The other thing I do is use a damp sponge to cool the solder joint down and prevent the further spread of heat into the cell. The solder will solidify but retain a lot of heat after the iron is removed. You want to eliminate this heat source quickly before it enters further into the cell.

Its like searing a steak on the BBQ grill.
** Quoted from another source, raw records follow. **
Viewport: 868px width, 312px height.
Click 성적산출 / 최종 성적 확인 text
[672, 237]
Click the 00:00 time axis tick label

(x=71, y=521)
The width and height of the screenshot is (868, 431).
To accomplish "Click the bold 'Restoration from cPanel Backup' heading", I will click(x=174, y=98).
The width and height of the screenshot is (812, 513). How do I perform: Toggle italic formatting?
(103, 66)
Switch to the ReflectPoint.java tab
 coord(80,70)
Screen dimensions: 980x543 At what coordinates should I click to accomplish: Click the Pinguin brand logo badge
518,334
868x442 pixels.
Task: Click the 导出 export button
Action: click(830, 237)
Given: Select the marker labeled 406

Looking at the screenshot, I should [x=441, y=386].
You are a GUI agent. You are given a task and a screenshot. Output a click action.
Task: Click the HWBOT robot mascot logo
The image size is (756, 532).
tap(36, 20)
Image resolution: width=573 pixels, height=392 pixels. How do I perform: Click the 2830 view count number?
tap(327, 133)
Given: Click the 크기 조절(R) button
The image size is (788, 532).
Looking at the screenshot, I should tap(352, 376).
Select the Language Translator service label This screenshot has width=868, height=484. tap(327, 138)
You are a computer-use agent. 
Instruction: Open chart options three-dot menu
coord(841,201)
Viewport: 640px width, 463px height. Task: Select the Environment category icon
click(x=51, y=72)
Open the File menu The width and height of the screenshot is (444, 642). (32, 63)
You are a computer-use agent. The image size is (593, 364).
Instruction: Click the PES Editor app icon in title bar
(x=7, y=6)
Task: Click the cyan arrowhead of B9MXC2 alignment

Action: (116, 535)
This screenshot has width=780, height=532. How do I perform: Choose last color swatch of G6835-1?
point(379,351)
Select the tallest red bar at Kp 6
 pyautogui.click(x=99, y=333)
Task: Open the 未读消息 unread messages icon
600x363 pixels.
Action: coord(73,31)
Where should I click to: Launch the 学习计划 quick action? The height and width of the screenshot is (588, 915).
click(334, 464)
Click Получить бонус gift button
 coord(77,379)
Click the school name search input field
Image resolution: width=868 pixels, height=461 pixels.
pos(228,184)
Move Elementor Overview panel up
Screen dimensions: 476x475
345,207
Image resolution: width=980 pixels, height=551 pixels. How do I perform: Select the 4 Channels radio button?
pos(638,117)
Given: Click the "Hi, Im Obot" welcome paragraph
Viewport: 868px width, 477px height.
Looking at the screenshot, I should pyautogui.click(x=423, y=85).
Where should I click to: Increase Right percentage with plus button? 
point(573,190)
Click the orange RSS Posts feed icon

You want to sear/brown and alter the chemistry of the outside without adversely affecting the chemistry inside.


----------



## chefgrill (Jun 10, 2010)

This is how I've done it:

1. Use a dremel, or similar to roughen the contacts.
2. Secure the cells, you only have two hands. 
3. Use a good Soldering iron, add some solder to the ends, it should flow by itself.
4. Add whatever you prefer to connect the cells to each other.

As others said, keep the thermal stress as low as possible, practice on some old NiCD's, they won't explode.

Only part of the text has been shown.